Vit paper details

AN IMAGE IS WORTH 16X16 WORDS: TRANSFORMERS FOR IMAGE RECOGNITION AT SCALE 

Billbill Explain ：https://www.bilibili.com/video/BV1GB4y1X72R/?spm_id_from=333.788&vd_source=d2733c762a7b4f17d4f010131fbf1834

1.Introduction

Self attention based architecture , In especial  Transformers（Vaswani  wait forsomeone ,2017  year ）, It has become natural language processing  (NLP)  The preferred model for . The main method is pre training on a large text corpus , Then fine tune on smaller task specific data sets （Devlin  wait forsomeone ,2019）. because Transformers  Computational efficiency and scalability , Training has more than  100B  Unprecedented models of parameters are possible （Brown  wait forsomeone ,2020;Lepikhin  wait forsomeone ,2020）. As models and data sets grow , There is still no sign of saturation performance .

But in the field of computer vision , Convolution still dominates the address . suffer NLP Successful inspiration , Multiple work attempts will be similar to CNN Architecture and self-attention Combine . Some of them completely replace convolution , Although the latter model is theoretically valid , But due to the use of a special attention model , Has not been effectively extended on modern hardware , classical ResNet Still preferred .

suffer NLP Medium Transformer The inspiration of scaling success , Try to put the standard Transformer Apply directly to images , And minimize modifications . therefore , We split the image into pathch, And provide these patch Linearity of embedding As Transformer The input of .Image patch How to deal with it and NLP In the application token(word) identical ( How many words are there in a sentence , How many are there in a picture Patch).
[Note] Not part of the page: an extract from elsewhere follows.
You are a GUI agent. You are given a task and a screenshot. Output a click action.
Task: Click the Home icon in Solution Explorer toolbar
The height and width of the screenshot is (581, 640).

We train image classification models in a supervised way (nlp Learning with no supervision ).

When there is no strong regularization Transformer In medium-sized datasets ImageNet When you're training on , The accuracy is larger than that of downlight ResNet A few percentage points lower . This is because Transformer Lack some CNN Inherent induction  bias, For example, translation without deformation and locality , Therefore, it cannot be well summarized in the case of insufficient data sets .

however , If the model is in a larger dataset （14M-300M  Images ） Training , Things will change . We found that large-scale training is better than inductive bias .

2.Related Work

Self-attention Simply applying it to an image requires each pixel to focus on every other pixel . Due to the secondary cost of the number of pixels , It cannot be extended to the actual input size . because , In order to apply in the context of image processing Transformer, Query pixels in local areas of application self-attention, On the whole self-attention Use scalable approximations ( Sparse attention ), To apply to images . Another way to expand attention is to apply it to blocks of different sizes （Weissenborn  wait forsomeone ,2019  year ）, In extreme cases, apply only along a single axis ( The horizontal axis 、 The vertical axis )（Ho  wait forsomeone ,2019  year ;Wang  wait forsomeone ,2020a）. Many of these specialized attention architectures show promising results in computer vision tasks , But it requires complex engineering to be effectively implemented on the hardware accelerator .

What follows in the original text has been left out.